I have more confidence that she can make good decisions.

Medications

Medical medications (list)

None

Psychiatric medications (list)

Lithium: 900 mg/day

Quetiapine: 200 mg/day

Clonazepam: 0.5 mg as needed for anxiety

Psychiatric Medication

Use this template of this table for each medication. Try to use your own words.
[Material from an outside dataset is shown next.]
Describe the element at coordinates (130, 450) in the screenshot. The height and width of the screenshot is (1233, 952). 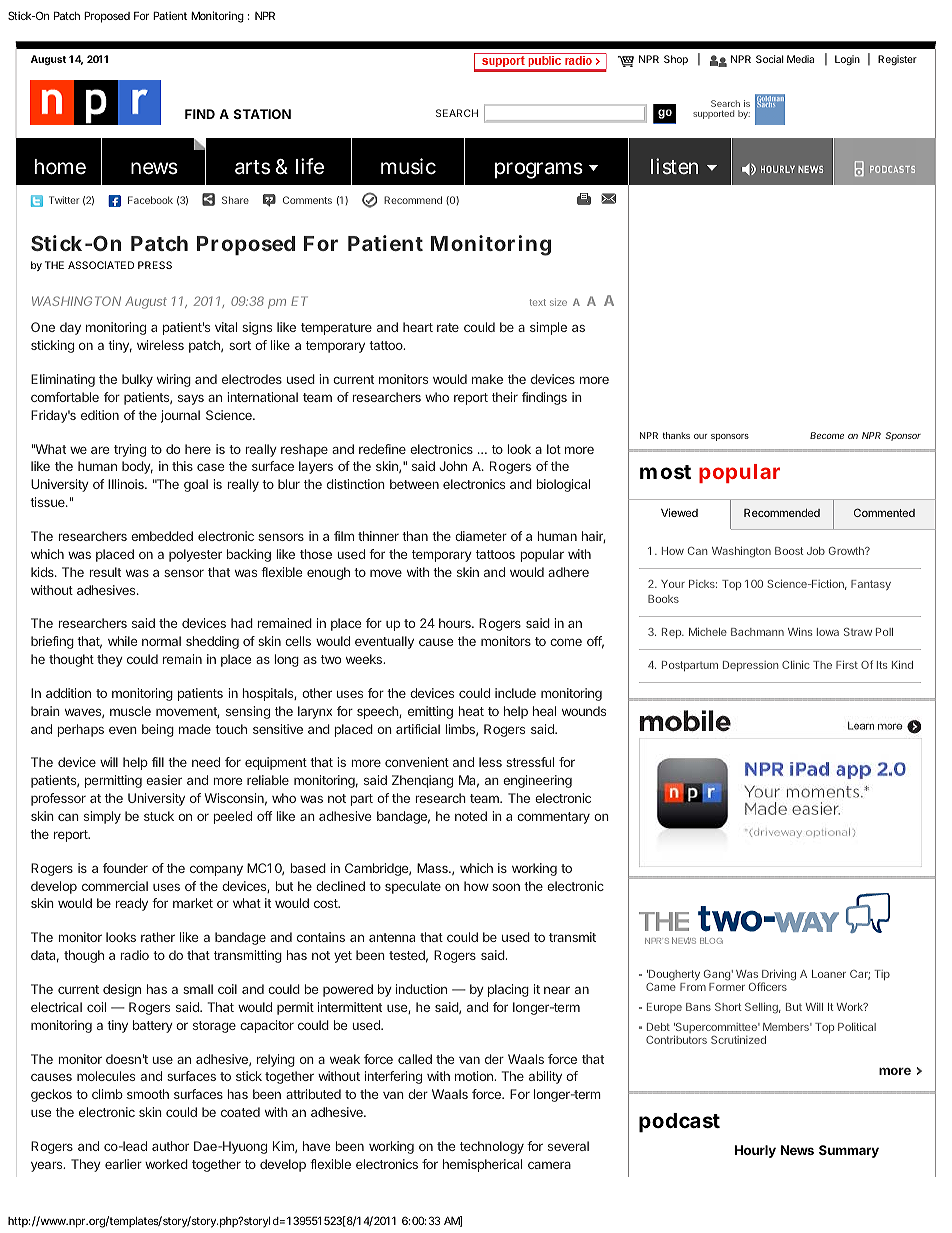
I see `trying` at that location.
For example, how would you explain this information to them or their family?

Brand/generic name

Lithium: 900 mg/day

Dose at the time of visit

None

Starting dose

300 mg/day

How does this medication work?

Stabilizes mood by balancing neurotransmitters.

Major side effects

Mild tremors, increased thirst.

Is this medication FDA approved for why the person is using this medication?

Yes, for bipolar disorder

Patient education

Importance of regular blood tests to monitor lithium levels.

Medication class

Mood stabilizer.

Brand/generic name

Quetiapine: 200 mg/day

Dose at the time of visit

None

Starting dose

50 mg/day

How does this medication work?

Atypical antipsychotic that helps regulate mood.

Major side effects

Allergic reactions, Drowsiness, Weight gain, Dry mouth,

Is this medication FDA approved for why the person is using this medication?

Yes, for bipolar disorder

Patient education

Take at bedtime to minimize drowsiness.

Medication class

Atypical antipsychotic.

Brand/generic name

Clonazepam: 0.5 mg as needed for anxiety

Dose at the time of visit

None

Starting dose

0.25 mg as needed

How does this medication work?

Benzodiazepine that helps reduce anxiety.

Major side effects

Drowsiness, potential for dependency.